Cognitive science has shown that what we pay attention to determines where our energies will go and what may result. Deciding which wolf to support, we can now change our approach with families from one that feeds fear to one that feeds engagement and resilience. As family wealth advising steps forward into the era of Wealth 3.0, we can do even more to empower the families who rely on us.
Endnotes
1. Joanie Bronfman, The Experience of Inherited Wealth: A Social-psychological perspective (Brandeis University 1987).
2. Revised and reissued in 2004 and expanded into a compendium edition in 2017 with colleagues Susan Massenzio and Keith Whitaker.
3. Michael H. Morris, Roy O. Williams, Jeffrey A. Allen and Ramon A. Avila, “Correlates of success in family business transitions,” Journal of Business Ventures (1997), Vol. 12, at pp. 385–401; Roy Williams and Vic Preisser (2003), Preparing heirs: Five steps to a successful transition of family wealth and values, at p. 17; Roy O. Williams and Amy A. Castoro, Bridging Generations: Transitioning Family Wealth and Values for a Sustainable Legacy (2017).

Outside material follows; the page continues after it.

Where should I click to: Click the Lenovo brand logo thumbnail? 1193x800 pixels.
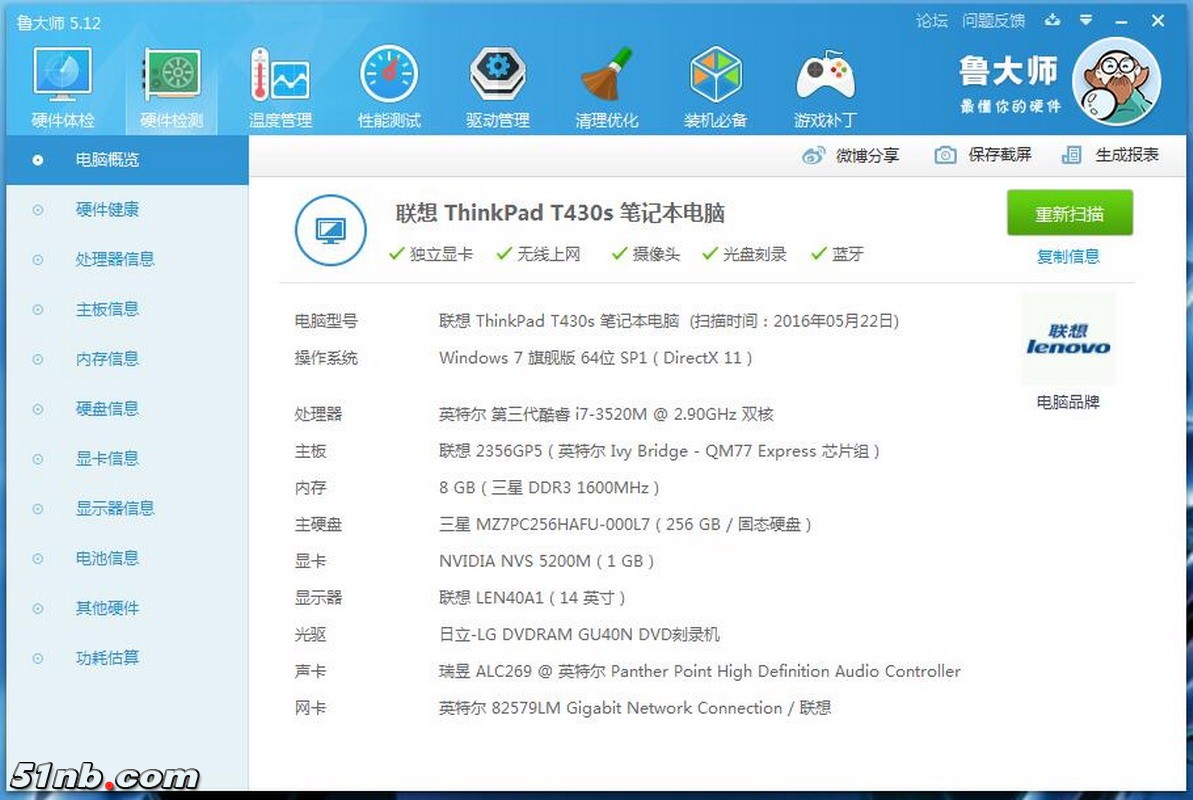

4. John Ward, Keeping the Family Business Healthy: How to Plan for Continuing Growth, Profitability, and Family Leadership (1987).
5. Josh Baron and Rob Lachenour, “Do most family businesses really fail by the third generation?” Harvard Business Review (July 19, 2021).
6. Thomas M. Zellweger, Robert S. Nason and Mattias Nordqvist, “From Longevity of Firms to Transgenerational Entrepreneurship of Families: Introducing Family Entrepreneurial Orientation,” Family Business Review (2011), Vol. 20 (10), at pp. 1–20; Hartley Goldstone, James E. Hughes Jr. and Keith Whitaker, Family Trusts: A Guide for Beneficiaries, Trustees, Trust Protectors, and Trust Creators (2015).
7. Examples of taxonomies for a fundamental knowledge base and core competencies can be found in Dr. James Grubman and Dr. Dennis T. Jaffe, “Client Relationships and Family Dynamics: Competencies and Services Necessary for Truly Integrated Wealth Management,” Journal of Wealth Management (Summer 2010) and The Ten Domains of Family Wealth: Case study and supplemental information, www.uhnwinstitute.org/content/2020/6/26/the-10-domains-of-family-wealth-supplement-1.